Note: Accumulated feature flags become technical debt. Clean up flags after releases are complete.

6. SW Update System Implementation

This section is the core of this post. Delivering updates safely and smoothly to users is as important as developing the software itself.

6-1. Desktop App Updates

Electron auto-updater - Most Electron-based apps (VS Code, Slack Desktop, Discord) use electron-updater.

// Electron auto-updater implementation
import { autoUpdater } from 'electron-updater';

autoUpdater.setFeedURL({
  provider: 'github',
  owner: 'my-org',
  repo: 'my-app',
});

autoUpdater.on('update-available', (info) => {
  log.info('New version found:', info.version);
  showUpdateNotification(info);
});

autoUpdater.on('download-progress', (progress) => {
  updateProgressBar(progress.percent);
});

autoUpdater.on('update-downloaded', (info) => {
  showRestartDialog(info.version);
});

// Check for updates every 4 hours
setInterval(() => {
  autoUpdater.checkForUpdates();
}, 4 * 60 * 60 * 1000);

Delta Updates - Download only changed portions instead of the entire file.

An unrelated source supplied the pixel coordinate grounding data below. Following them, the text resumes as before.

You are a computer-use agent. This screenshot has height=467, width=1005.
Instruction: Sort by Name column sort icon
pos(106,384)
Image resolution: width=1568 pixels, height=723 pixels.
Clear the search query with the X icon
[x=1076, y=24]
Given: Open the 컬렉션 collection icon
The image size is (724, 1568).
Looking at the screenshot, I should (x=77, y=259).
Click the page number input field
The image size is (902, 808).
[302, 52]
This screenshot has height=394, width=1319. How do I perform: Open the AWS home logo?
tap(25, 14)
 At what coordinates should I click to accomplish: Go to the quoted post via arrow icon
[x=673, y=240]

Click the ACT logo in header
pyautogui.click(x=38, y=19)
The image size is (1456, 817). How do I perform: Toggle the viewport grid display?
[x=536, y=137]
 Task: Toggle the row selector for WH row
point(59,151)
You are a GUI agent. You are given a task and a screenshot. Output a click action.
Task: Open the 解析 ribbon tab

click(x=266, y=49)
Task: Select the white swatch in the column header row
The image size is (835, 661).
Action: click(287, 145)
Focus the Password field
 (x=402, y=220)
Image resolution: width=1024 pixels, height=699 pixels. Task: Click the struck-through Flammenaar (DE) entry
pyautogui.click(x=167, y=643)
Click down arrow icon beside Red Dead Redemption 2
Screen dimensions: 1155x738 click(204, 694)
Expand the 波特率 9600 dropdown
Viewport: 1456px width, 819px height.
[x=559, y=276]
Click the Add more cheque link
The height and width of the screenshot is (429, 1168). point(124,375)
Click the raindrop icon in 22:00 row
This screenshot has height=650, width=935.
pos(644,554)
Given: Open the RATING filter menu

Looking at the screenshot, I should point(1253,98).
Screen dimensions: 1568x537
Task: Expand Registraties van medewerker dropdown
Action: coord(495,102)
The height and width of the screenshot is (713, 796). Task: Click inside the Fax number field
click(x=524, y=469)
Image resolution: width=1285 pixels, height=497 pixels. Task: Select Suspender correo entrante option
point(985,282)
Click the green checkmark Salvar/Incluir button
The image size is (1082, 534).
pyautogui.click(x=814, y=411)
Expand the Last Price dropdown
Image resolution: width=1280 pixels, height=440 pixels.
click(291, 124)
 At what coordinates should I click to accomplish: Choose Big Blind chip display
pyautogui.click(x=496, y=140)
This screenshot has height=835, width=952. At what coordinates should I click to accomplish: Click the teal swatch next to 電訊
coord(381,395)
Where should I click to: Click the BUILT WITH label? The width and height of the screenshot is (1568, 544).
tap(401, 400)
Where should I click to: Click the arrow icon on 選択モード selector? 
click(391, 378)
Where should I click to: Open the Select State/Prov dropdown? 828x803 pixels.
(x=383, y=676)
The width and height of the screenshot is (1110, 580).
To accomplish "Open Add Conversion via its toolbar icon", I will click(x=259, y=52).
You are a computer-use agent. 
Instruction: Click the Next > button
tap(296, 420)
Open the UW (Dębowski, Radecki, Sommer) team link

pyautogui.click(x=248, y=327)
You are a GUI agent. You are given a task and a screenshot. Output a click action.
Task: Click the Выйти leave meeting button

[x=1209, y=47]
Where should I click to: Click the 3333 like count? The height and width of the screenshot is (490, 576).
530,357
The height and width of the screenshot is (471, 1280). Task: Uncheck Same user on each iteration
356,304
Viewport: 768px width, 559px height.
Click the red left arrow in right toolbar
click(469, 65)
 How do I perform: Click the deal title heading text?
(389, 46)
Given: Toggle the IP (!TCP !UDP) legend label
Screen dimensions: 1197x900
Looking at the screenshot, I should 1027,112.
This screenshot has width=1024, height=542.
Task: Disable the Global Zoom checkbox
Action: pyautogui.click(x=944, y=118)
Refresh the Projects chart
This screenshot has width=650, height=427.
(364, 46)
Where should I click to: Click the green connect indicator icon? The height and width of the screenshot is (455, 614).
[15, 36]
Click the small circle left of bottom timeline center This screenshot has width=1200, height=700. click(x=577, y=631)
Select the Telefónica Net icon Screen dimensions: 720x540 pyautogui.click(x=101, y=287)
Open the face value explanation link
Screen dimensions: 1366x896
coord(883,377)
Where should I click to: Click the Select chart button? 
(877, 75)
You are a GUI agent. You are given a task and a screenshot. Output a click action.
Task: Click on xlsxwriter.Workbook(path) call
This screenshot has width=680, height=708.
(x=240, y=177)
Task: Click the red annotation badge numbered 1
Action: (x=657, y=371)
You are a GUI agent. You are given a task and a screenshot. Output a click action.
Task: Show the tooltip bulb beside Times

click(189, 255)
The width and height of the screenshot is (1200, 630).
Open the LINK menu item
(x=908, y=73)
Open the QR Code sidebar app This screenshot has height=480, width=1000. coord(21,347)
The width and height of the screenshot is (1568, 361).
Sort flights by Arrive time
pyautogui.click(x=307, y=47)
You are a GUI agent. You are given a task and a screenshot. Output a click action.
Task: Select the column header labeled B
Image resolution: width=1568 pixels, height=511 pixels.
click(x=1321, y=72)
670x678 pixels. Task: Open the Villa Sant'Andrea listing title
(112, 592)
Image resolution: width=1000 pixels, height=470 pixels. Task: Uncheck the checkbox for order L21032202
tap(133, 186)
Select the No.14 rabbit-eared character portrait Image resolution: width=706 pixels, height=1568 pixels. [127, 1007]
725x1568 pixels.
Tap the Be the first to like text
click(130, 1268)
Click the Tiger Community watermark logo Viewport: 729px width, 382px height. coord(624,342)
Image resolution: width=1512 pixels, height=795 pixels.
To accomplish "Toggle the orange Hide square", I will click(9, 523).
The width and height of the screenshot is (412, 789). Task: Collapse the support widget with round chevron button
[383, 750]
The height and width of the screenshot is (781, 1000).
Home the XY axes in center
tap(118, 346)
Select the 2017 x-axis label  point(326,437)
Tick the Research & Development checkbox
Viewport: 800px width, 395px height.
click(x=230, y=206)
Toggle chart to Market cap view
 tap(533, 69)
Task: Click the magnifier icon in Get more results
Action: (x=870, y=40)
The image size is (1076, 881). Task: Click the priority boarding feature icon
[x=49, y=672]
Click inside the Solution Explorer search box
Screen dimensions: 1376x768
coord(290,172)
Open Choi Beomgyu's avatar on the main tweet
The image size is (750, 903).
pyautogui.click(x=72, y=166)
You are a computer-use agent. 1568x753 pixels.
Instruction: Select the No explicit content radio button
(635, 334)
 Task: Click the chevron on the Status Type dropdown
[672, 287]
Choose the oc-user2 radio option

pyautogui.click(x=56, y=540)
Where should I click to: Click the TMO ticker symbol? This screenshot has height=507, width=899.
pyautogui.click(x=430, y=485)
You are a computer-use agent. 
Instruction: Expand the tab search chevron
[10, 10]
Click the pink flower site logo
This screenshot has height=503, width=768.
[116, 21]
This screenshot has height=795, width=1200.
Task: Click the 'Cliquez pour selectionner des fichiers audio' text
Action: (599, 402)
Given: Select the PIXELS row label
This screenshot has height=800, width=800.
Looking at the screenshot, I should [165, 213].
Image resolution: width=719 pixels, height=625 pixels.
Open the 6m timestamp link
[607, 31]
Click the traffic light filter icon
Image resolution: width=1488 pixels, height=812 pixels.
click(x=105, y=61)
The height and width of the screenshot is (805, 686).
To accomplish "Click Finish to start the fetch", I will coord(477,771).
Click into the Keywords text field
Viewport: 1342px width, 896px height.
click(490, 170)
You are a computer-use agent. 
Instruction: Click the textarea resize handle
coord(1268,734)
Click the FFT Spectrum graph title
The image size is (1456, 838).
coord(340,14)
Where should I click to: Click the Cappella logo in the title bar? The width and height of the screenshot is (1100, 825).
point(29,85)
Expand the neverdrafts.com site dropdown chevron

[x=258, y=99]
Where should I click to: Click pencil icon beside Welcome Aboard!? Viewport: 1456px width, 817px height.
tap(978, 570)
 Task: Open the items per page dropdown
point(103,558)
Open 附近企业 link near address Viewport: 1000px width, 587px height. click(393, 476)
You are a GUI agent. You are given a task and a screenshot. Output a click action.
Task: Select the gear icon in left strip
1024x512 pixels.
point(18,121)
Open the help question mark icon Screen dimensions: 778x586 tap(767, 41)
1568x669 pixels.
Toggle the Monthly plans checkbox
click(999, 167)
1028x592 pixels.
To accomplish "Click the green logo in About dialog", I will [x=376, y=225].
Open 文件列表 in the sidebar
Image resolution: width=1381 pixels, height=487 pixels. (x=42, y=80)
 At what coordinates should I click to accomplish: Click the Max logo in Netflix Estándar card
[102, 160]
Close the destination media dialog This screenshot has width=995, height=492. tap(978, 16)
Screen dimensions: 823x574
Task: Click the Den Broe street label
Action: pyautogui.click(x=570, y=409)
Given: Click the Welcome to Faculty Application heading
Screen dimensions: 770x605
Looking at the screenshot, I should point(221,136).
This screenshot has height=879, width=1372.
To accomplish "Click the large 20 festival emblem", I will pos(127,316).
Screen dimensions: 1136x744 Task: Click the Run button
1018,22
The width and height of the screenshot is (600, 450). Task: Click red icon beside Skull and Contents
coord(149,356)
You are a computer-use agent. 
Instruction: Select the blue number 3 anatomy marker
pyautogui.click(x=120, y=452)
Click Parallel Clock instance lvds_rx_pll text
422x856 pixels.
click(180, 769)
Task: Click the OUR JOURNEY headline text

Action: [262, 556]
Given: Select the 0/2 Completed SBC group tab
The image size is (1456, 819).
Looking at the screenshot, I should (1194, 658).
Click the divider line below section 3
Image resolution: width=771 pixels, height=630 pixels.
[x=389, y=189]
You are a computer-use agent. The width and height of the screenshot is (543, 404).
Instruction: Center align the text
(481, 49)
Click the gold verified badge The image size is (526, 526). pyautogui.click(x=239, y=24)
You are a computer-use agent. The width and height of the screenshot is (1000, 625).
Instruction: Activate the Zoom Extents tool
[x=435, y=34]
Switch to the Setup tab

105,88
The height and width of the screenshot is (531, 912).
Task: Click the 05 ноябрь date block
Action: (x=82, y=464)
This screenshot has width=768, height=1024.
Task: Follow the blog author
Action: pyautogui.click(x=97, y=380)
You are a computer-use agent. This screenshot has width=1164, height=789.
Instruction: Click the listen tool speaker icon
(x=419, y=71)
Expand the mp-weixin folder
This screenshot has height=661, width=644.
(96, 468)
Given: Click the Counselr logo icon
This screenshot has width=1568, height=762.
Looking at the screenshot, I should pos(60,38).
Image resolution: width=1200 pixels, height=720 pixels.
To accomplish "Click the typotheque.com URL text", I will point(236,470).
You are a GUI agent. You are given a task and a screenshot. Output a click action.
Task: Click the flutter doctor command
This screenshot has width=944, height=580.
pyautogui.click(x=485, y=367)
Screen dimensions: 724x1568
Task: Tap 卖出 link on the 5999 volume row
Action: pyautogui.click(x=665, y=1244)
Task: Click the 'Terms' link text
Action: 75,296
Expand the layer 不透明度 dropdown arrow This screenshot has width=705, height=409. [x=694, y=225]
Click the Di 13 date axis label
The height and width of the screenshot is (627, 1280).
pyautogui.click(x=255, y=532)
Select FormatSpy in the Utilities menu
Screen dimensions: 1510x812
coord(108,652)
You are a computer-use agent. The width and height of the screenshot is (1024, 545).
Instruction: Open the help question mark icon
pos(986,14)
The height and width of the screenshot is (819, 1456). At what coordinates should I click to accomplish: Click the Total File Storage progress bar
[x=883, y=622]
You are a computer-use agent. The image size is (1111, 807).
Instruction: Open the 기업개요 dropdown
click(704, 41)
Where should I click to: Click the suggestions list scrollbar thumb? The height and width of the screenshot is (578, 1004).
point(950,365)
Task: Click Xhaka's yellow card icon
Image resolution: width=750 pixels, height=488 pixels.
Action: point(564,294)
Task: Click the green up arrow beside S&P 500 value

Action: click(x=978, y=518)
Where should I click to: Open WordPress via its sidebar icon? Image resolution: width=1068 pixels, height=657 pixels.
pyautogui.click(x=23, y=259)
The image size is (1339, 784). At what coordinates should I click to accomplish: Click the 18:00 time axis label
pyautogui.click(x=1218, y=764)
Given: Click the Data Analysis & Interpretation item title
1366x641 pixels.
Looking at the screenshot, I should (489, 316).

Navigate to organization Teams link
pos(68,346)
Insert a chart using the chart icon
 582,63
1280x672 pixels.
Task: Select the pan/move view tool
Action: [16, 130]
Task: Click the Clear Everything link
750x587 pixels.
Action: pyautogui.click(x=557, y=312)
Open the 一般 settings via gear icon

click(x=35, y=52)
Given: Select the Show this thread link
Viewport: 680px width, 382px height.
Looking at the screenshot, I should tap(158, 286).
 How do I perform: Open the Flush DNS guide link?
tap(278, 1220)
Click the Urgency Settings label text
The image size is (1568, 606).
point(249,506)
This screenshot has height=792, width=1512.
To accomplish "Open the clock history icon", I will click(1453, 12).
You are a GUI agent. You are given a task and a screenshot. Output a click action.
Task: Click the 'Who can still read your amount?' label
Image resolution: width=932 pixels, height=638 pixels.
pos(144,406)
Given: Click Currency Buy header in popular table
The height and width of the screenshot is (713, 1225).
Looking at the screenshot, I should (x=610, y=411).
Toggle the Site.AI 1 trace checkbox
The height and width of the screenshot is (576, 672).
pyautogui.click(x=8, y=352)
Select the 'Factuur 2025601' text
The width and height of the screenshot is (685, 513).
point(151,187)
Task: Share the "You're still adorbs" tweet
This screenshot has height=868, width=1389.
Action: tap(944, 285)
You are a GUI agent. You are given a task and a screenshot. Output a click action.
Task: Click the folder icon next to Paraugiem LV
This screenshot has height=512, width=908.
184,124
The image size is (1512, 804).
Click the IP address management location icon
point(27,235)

Full update:  v1.0 (200MB) -> v1.1 (200MB) = 200MB download
Delta update: v1.0 (200MB) -> v1.1 (200MB) = 15MB download (diff only)

Chrome and VS Code use this approach. Binary diffing algorithms like Courgette (Chrome) are key.

6-2. Mobile App Updates

App Store-Based Updates follow the standard submission, review, approval, and distribution flow.

Staged Rollout - Google Play's staged rollout feature allows deploying to only a subset of users first.

Day 1: 1% rollout -> Monitor crash reports
Day 2: 5% rollout -> Check user feedback
Day 3: 20% rollout
Day 5: 50% rollout
Day 7: 100% rollout

OTA (Over-The-Air) Updates - Push JavaScript bundles directly bypassing the app store. Available in React Native via EAS Update.

// React Native OTA Update (EAS Update example)
import * as Updates from 'expo-updates';

async function checkForOTAUpdate() {
  try {
    const update = await Updates.checkForUpdateAsync();
    if (update.isAvailable) {
      await Updates.fetchUpdateAsync();
      Alert.alert(
        'Update Complete',
        'A new version is ready. Apply now?',
        [
          { text: 'Later', style: 'cancel' },
          { text: 'Apply Now', onPress: () => Updates.reloadAsync() },
        ]
      );
    }
  } catch (error) {
    console.error('OTA update failed:', error);
  }
}

Note: Apple guidelines prohibit using OTA to change the main functionality or purpose of an app.

6-3. Server Updates (Deployment)

Server software updates follow the CI/CD deployment strategies described earlier.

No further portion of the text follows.